Managing People

How to reduce ambiguity and increase productivity

Once upon a time, I was an ambitious young man. At work, I put myself forward for all sorts of projects and initiatives and took on as much responsibility as I could. Having spectacularly failed at school, I had committed to prove to myself that I was in fact good at something. I set my sights on a business card with the title ‘Director’ on it. As time went by, I climbed the corporate ladder at a couple of firms and wound-up taking responsibility for a highly diverse group of people, as part of a new role in a new firm. It was made clear to me that if I could turn this rabble into a high-functioning team, I’d get my business card. Side note, I had no idea how much risk I was taking on when I became a director. I wasn’t a shareholder either, so all the downside and very little upside. Always look before you leap.

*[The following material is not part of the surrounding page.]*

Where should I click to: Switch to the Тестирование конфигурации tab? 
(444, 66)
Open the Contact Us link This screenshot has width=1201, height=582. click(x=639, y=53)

Anyway, to say I struggled to manage these people would be an understatement. There were too many of them for a start, and it really didn’t help that I had absolutely no idea what I was doing. I had finally been promoted above my level of competency. It wasn’t just me taking a risk here either. I felt the weight of responsibility for the careers of twenty other souls too.

My challenge was quite simple and can be summarised with the story about Everybody, Somebody, Anybody and Nobody. I won’t repeat it all here but to summarise, they had no direction, little or no training, no motivation and blamed each other for their collective failings. This became clear within about a month of my arrival, so I called everyone together for a natter. I asked if anyone wanted to start us off and a young chap thrust his hand in the air and declared that everyone deserved a bonus, as they’d been working so hard. He’d developed a framework that split a possible bonus pool among the team and asked me to look over it before getting payroll adjusted for next month. I asked him not to speak for the rest of the meeting.

After a few months with my head buried in the sand, I finally came to terms with my mission and made a start. First, I met each individual one-to-one. I just listened to them moan about each other and got very little new information. Then I read HR files and realised that we didn’t have a lot of useful data points there either. I thought about asking each person to write their own job description but remembered an old boss asking me to do this. I felt like he had no idea what he was doing and I didn’t want to be ‘that guy’. I needed time to do some proper research, so I came up with a project to get rid of a backlog of work and attached a bonus to that. Good old carrot and stick. Works for donkeys and, as it transpires, demotivated people too. I should state for the record that little of this was their fault. The firm had, thus far failed them and it was down to me to make it right.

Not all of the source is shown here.